Much about golf has changed over the past one hundred fifty or so years, but not everything has changed.
Being a greenskeeper is a frustrating job now, and it was frustrating then. Of Alexander Herd, the man who had the thankless responsibility of keeping the Royal and Ancient links in Scotland playable in the early 1860's, Kevin Cook writes:
" Poor Herd. If he seeded a green, the seed died. If he pushed a wheelbarrow to the beach, filled it with sand and brought it back to fill rabbit holes in a bunker, the clouds chose that moment to burst and flood the bunker, undoing his work, leaving him bailing rainwater with a bucket while seagulls and club members cackled. Such a job can change a man, if only from drunken bastard to poor miserable drunken bastard. Herd quit in 1863."

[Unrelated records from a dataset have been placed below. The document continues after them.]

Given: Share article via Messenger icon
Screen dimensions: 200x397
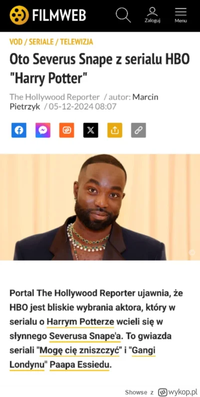Looking at the screenshot, I should point(43,130).
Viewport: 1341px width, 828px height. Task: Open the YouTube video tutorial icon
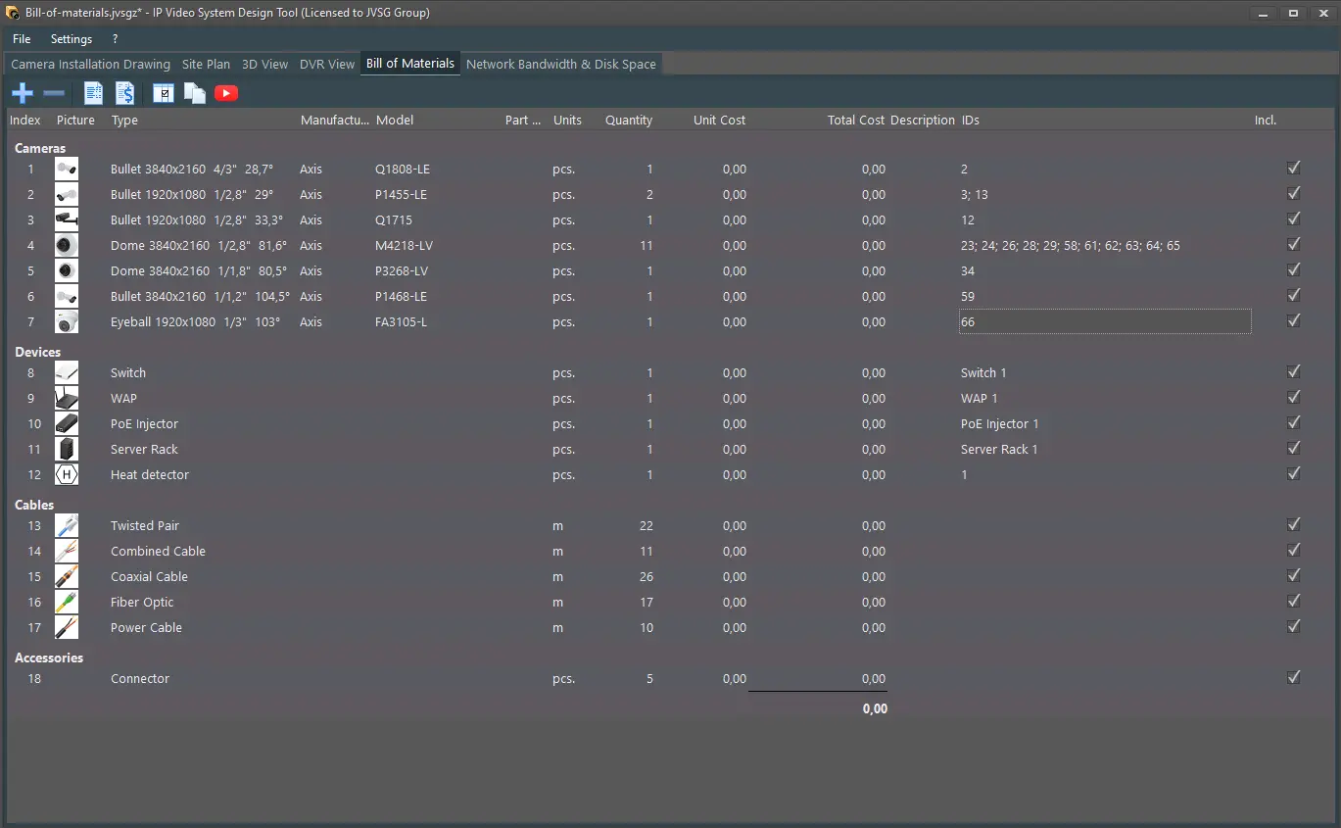coord(226,94)
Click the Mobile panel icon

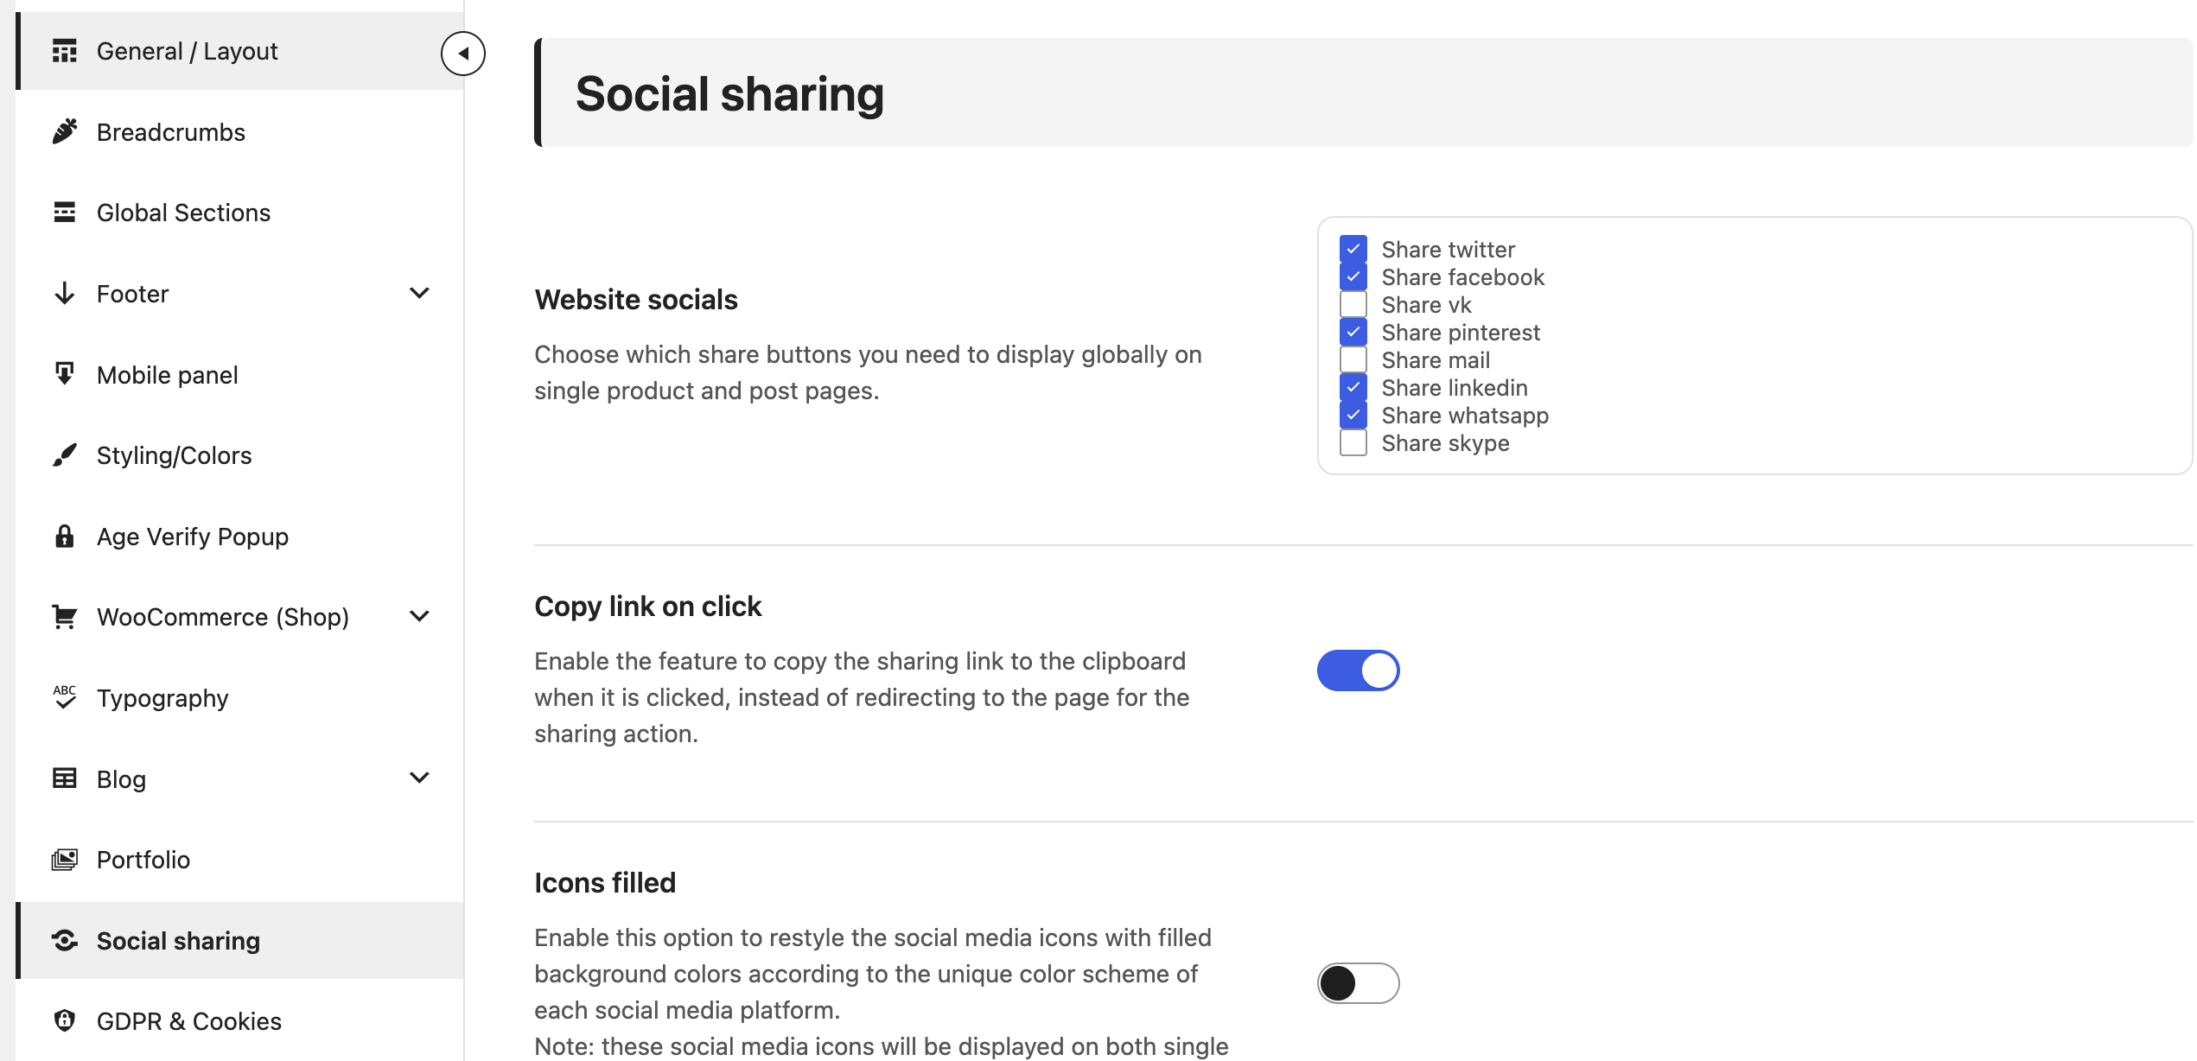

Tommy's Honor is not, of course, a book about greenskeepers. It is about Old Tom Morris, who may have been the founding father of golf, and Young Tom Morris, who was indisputably Old Tom's son and an even better golfer than his dad. But I've chosen to include the previous passage from Tommy's Honor to demonstrate that Kevin Cook could have written a terrific book about greenskeepers if he'd chosen to do so. I cherish the company of good story-tellers, and even though I stopped playing golf when I was about sixteen, I thoroughly enjoyed Mr. Cook's book about some of the first men patient enough to master the stupid game.